Transatlantic Take

Europe’s Political Oppositions in the Coronavirus Crisis

by
GMF Experts
14 min read
Photo Credit: Alexandros Michailidis / Shutterstock
It is difficult to lead in a crisis, but leading the political opposition is not easier.

It is difficult to lead in a crisis, but leading the political opposition is not easier. The major opposition parties in most countries across Europe initially supported governments’ calls for unity and backed government decisions and requests for special emergency powers. Prioritizing effective governance and public health over political point-scoring is certainly laudable, and indeed the public in many cases has shown little appetite for political contrariness. For example, in France and Germany the far-right National Rally and Alternative für Deutschland have seen no poll bumps from their nationalist-populist anti-government, anti-lockdown messaging. But as we approach the end of May, most opposition parties have found their way back into the political process, though the space to do so varies widely across Europe—between Turkey, where large-city mayors are almost the last remaining check on the president’s powers, and Spain, where the opposition has been vocal since March and is eroding support for the government’s state of alarm.

Below GMF experts from six European countries outline how political opposition parties are reacting to the crisis.

(ICYMI, our experts authors also wrote about leadership styles during the coronavirus crisis, you can read that here.)

 

France

National disunity and hostility toward the government has increased during the coronavirus crisis. Yet, no opposition party or political leader has emerged as a credible challenge to President Emmanuel Macron.

On March 16, Macron called for national unity to face the health crisis. This did not resonate in the political landscape. The opposition responses were mixed: left-wing parties called in vain for a “wartime economy”—for instance, demanding the requisition of the textile industry to manufacture protective masks—while the mainstream right-wing opposition The Republicans party remained critical toward the government’s health measures.
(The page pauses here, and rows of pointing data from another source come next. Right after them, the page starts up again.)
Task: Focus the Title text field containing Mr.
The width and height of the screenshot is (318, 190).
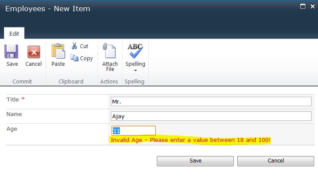Action: pos(211,101)
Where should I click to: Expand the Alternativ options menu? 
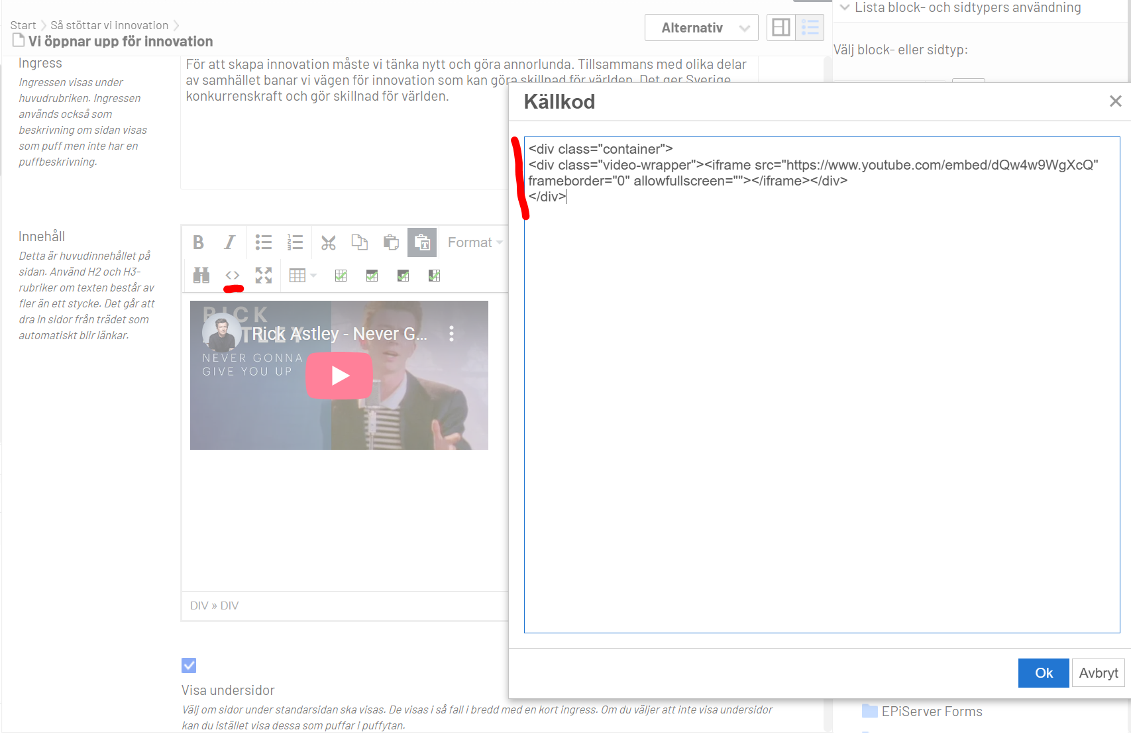click(701, 28)
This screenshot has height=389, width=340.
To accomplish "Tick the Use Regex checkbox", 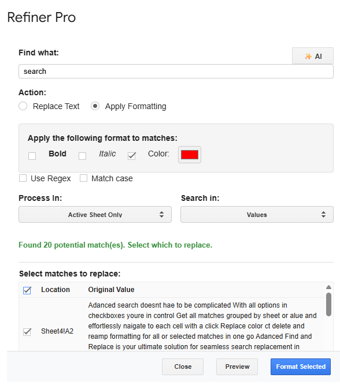I will point(23,178).
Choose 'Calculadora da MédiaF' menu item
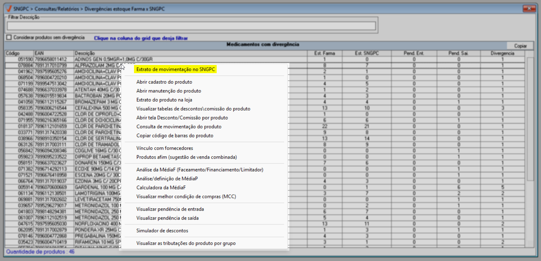 point(161,188)
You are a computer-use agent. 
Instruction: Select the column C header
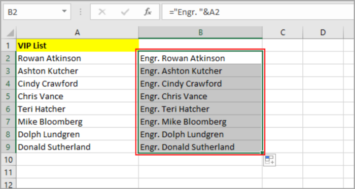click(282, 32)
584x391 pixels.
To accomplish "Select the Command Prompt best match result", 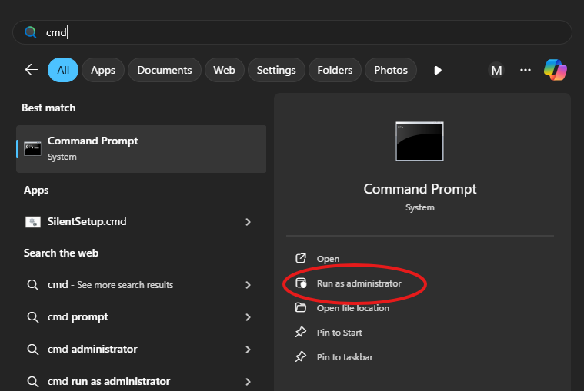I will tap(141, 148).

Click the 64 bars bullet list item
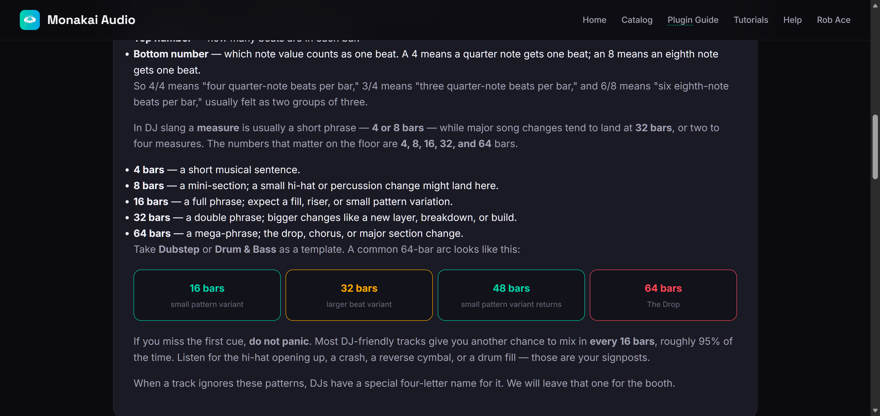click(298, 233)
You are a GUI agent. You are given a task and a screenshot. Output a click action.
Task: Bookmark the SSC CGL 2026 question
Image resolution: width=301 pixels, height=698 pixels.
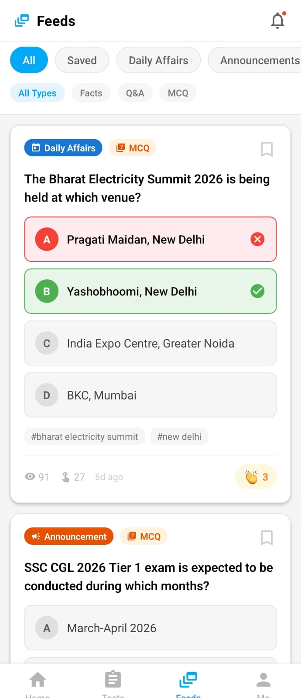[267, 537]
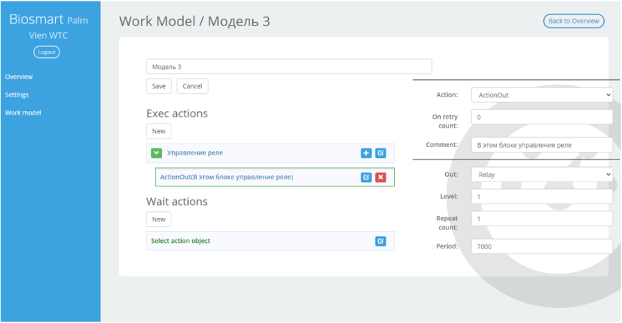622x323 pixels.
Task: Return via Back to Overview button
Action: pyautogui.click(x=574, y=21)
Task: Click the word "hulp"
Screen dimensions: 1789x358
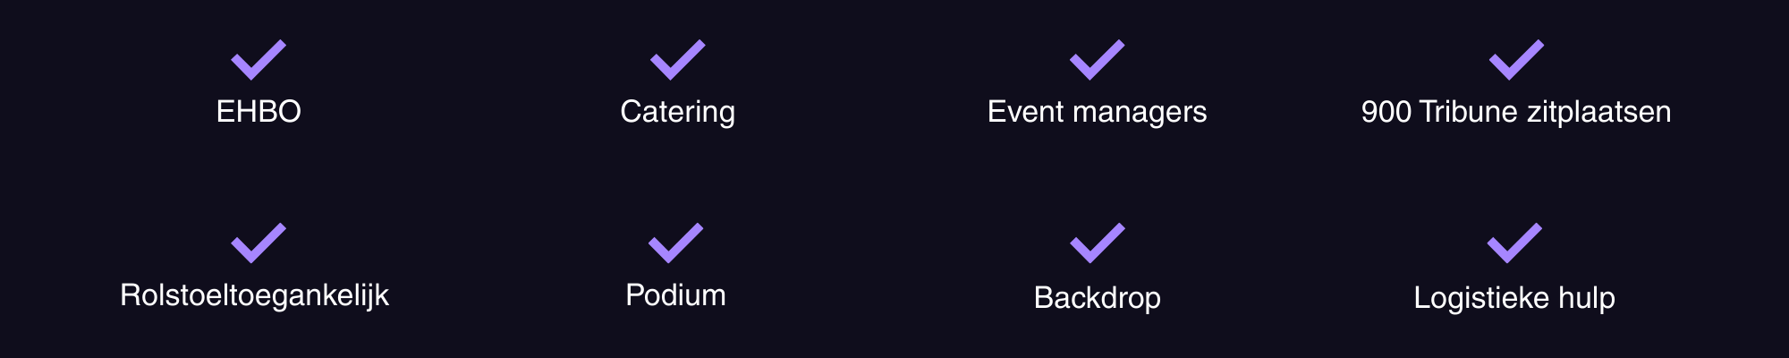Action: (1586, 298)
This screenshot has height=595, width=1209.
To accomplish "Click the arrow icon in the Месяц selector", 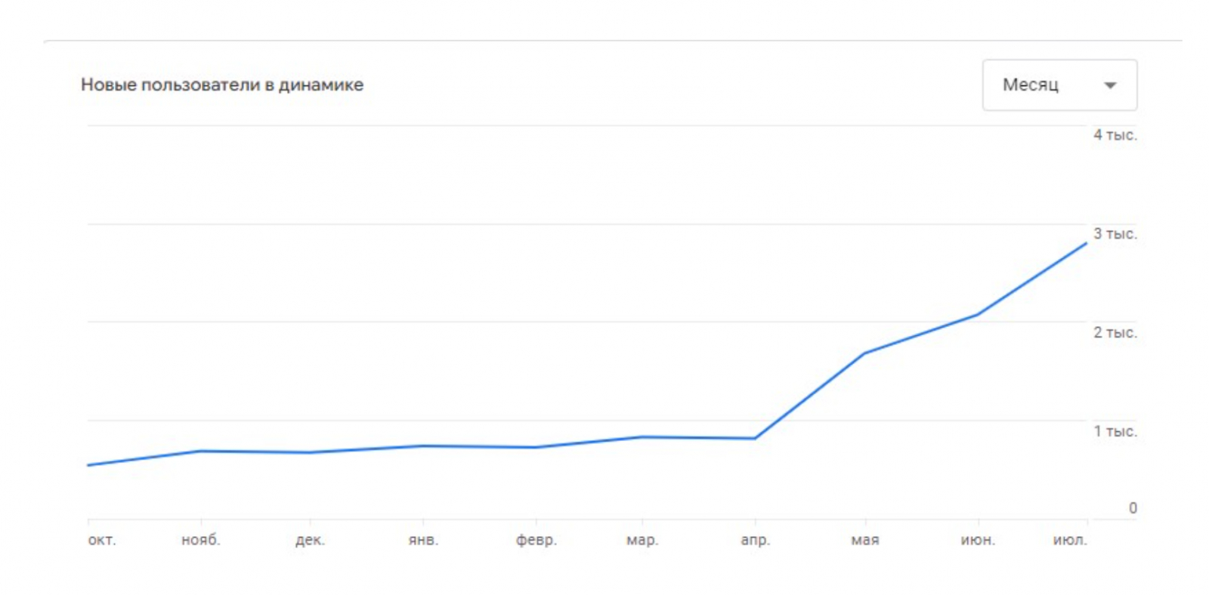I will coord(1109,85).
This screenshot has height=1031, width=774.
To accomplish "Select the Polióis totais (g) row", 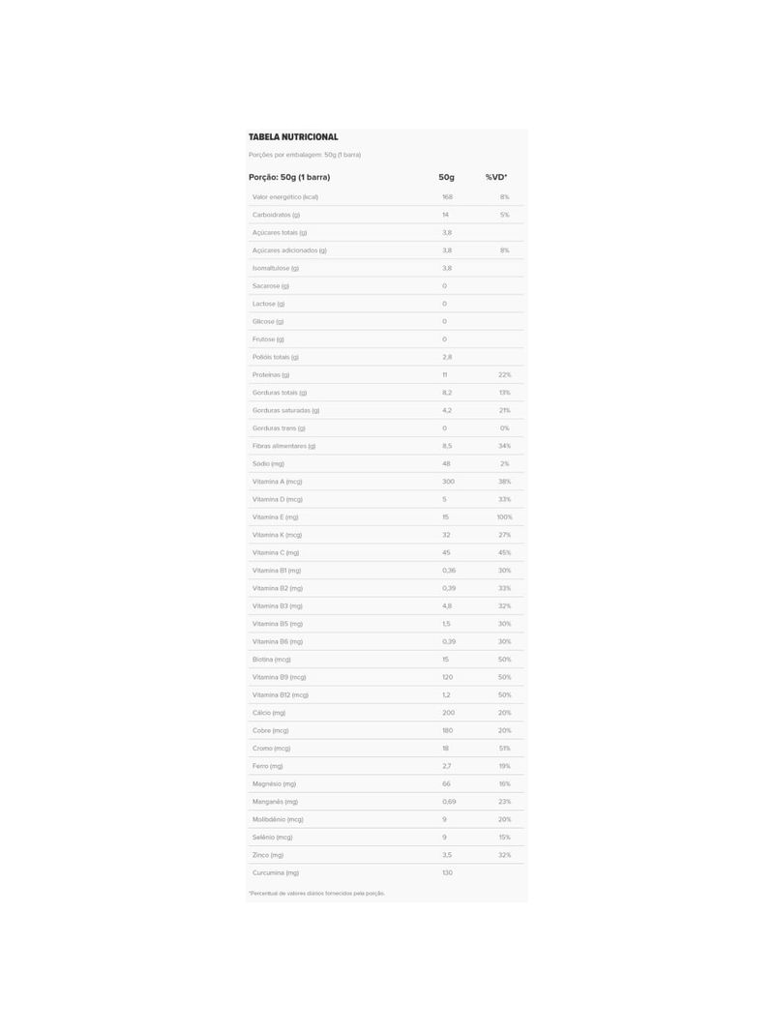I will 386,356.
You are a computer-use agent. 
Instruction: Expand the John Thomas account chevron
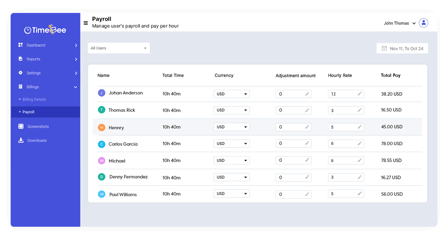tap(414, 23)
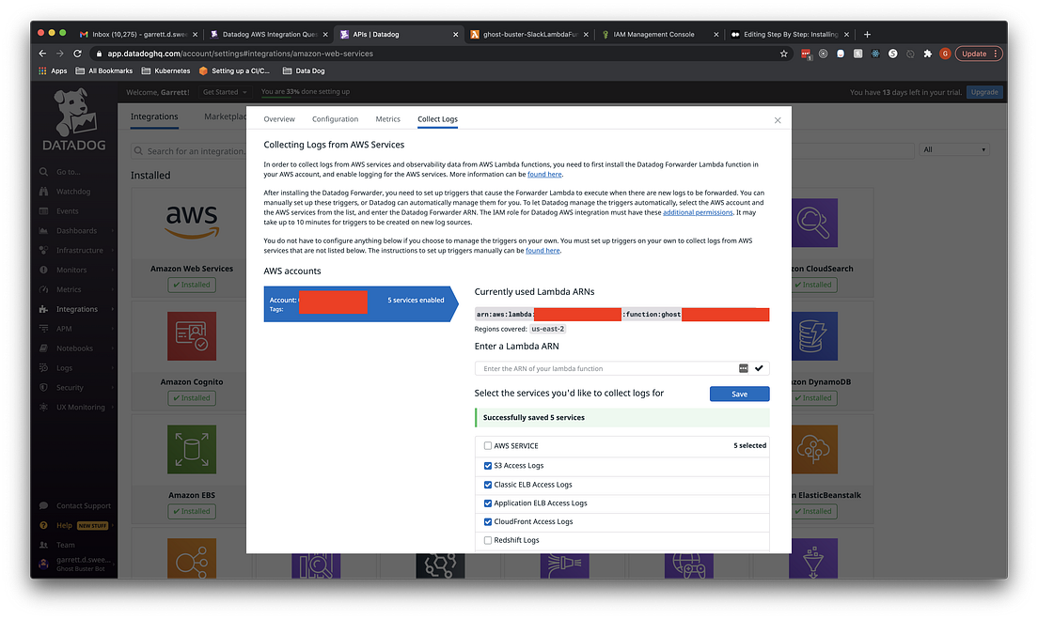Open the All services filter dropdown
The image size is (1038, 619).
click(x=955, y=148)
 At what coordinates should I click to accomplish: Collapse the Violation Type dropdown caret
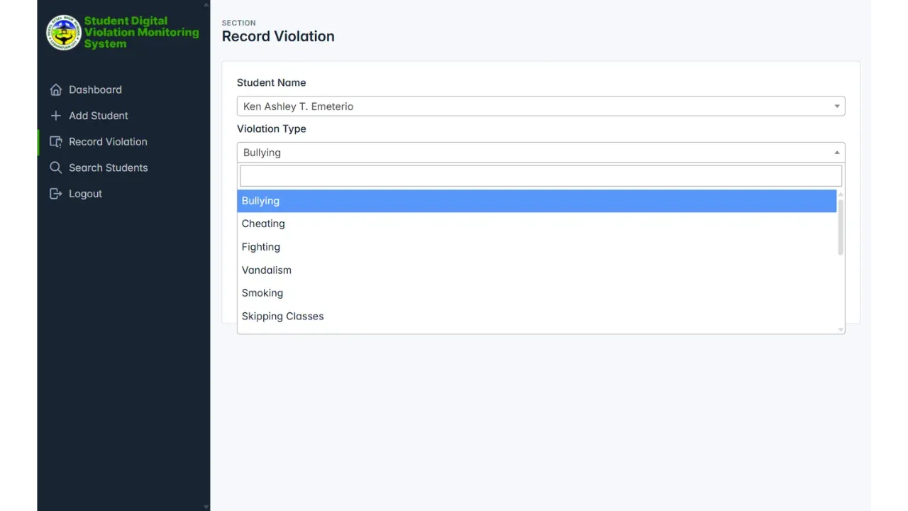836,152
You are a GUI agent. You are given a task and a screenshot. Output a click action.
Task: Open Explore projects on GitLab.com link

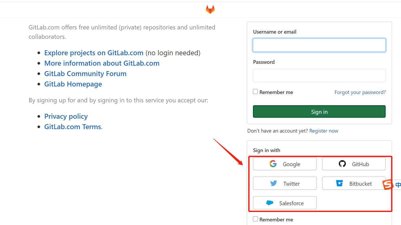click(94, 53)
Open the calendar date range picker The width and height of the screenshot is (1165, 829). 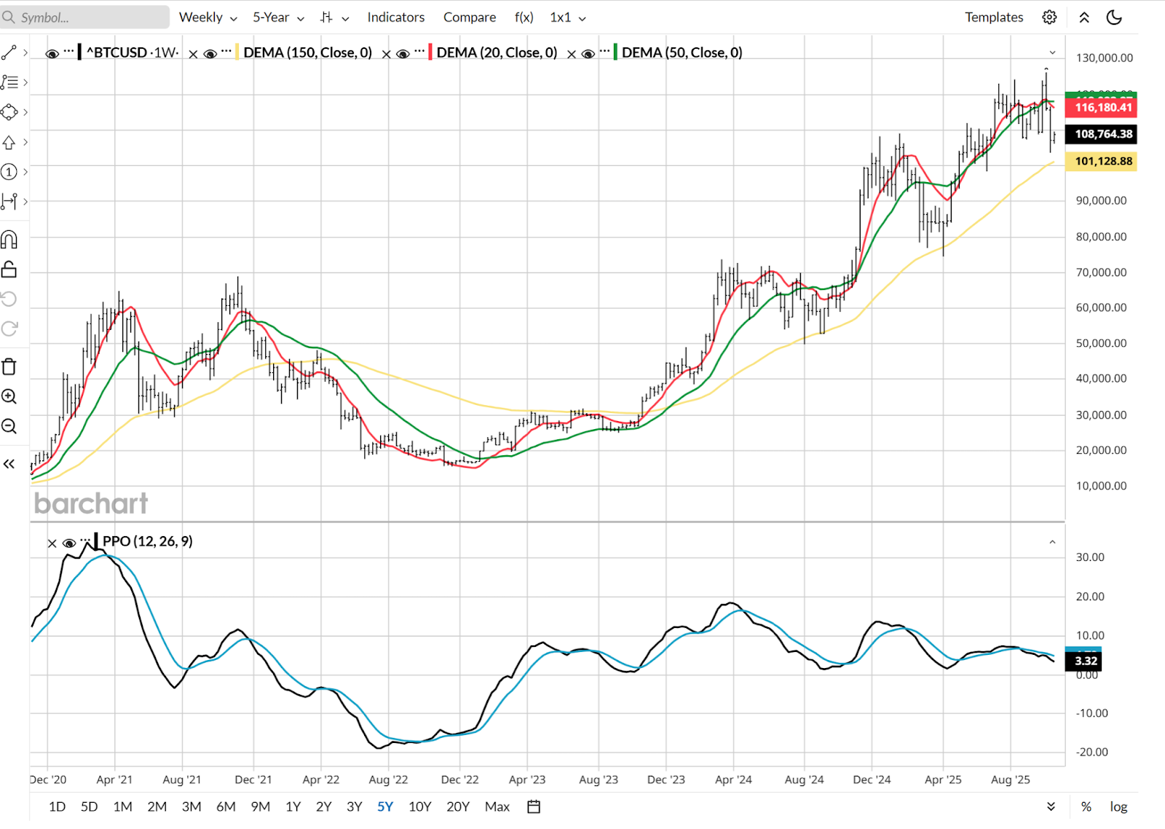pyautogui.click(x=534, y=806)
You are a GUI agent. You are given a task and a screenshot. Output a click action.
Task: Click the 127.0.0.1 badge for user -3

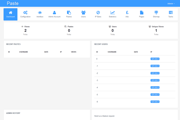click(x=155, y=80)
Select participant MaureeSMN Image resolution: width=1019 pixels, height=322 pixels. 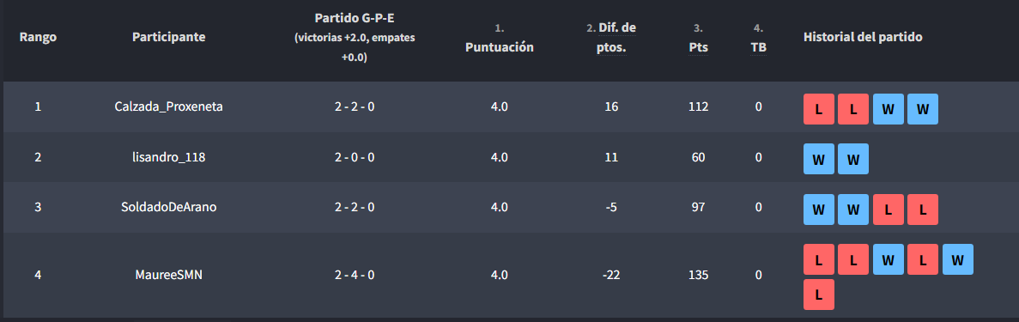click(x=168, y=275)
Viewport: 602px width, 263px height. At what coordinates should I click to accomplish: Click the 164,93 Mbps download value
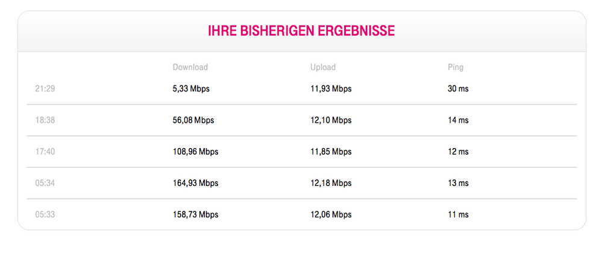[x=195, y=183]
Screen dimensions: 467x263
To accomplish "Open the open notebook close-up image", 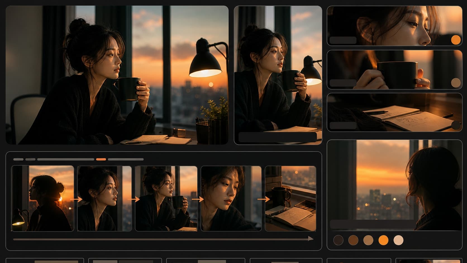I will 394,112.
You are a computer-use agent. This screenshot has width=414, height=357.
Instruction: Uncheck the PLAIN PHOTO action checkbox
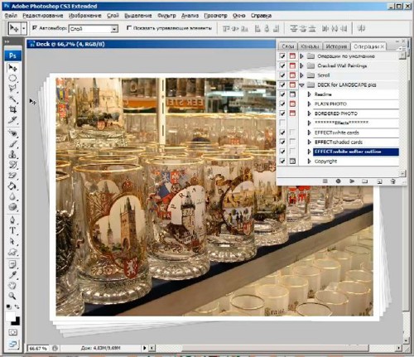tap(282, 104)
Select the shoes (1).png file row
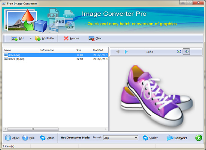 tap(55, 59)

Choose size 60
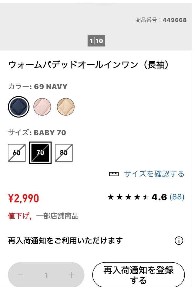(17, 153)
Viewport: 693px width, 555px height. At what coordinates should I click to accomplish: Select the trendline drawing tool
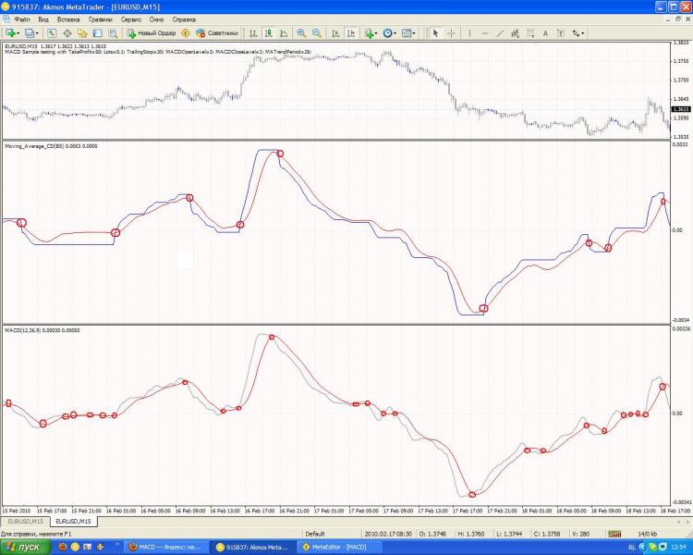pyautogui.click(x=500, y=32)
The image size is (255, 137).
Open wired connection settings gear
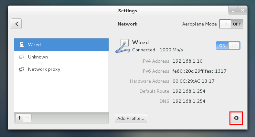(x=236, y=118)
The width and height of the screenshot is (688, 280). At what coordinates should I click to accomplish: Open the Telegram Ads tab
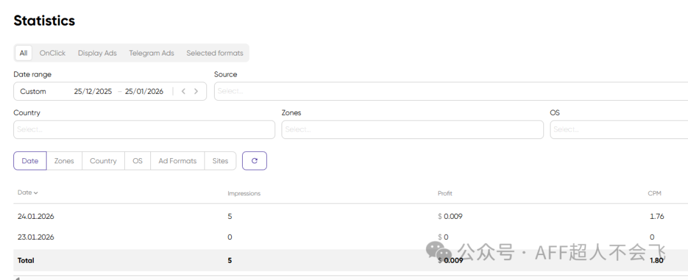[x=152, y=53]
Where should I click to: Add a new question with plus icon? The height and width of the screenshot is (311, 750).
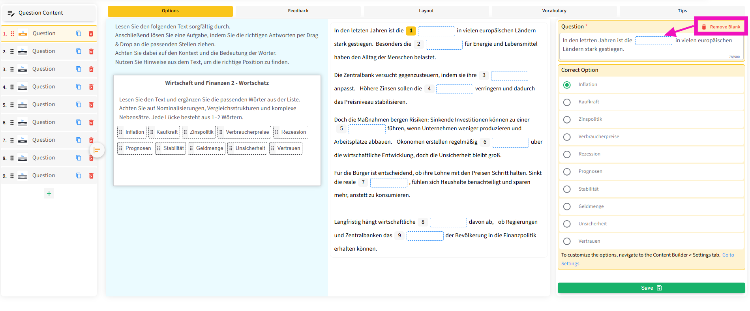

Without offering an alternative, the far-right National Rally leader Marine Le Pen asserted that “the government is lying about everything” in the crisis.

When Macron announced his plan to ease the lockdown measures, the National Rally, Europe Ecology–The Greens, and the left-wing La France Insoumise judged the plan “unclear” and “risky,” objecting to the absence of massive testing. National political disunity reached its climax on May 4, when the Senate voted against the government’s relaxation plan. Left-wing senators voted against the plan while The Republicans abstained. As Macron’s popularity keeps falling, right-wing politicians are increasingly practicing political distancing towards the president and his policy.

Macron also faces disunity within his La République en Marche party (LREM). On May 16, one member of parliament left the party, the 19th to do so since June 2017. The day after, the government lost its majority in parliament when 17 members from LREM decided to create a dissident faction. The president still has a majority to govern, with center-right and center-left allied political parties, but the symbolism of the split is strong and defiance is growing within the majority. In the 2022 presidential election, the main threat to Macron could be Prime Minister Edouard Phillipe, who now polls as the most popular political figure ahead of the president. At the beginning of May, 46 percent of the population said they agreed with the prime minister’s policy versus 40 percent for the president. Recently, La France Insoumise leader Jean-Luc Mélenchon acknowledged the increasing discrepancy between the “elegant” Philippe and the “gangster” Macron. But over half of the population disapprove of both for theirs action to face the crisis, even after relaxation.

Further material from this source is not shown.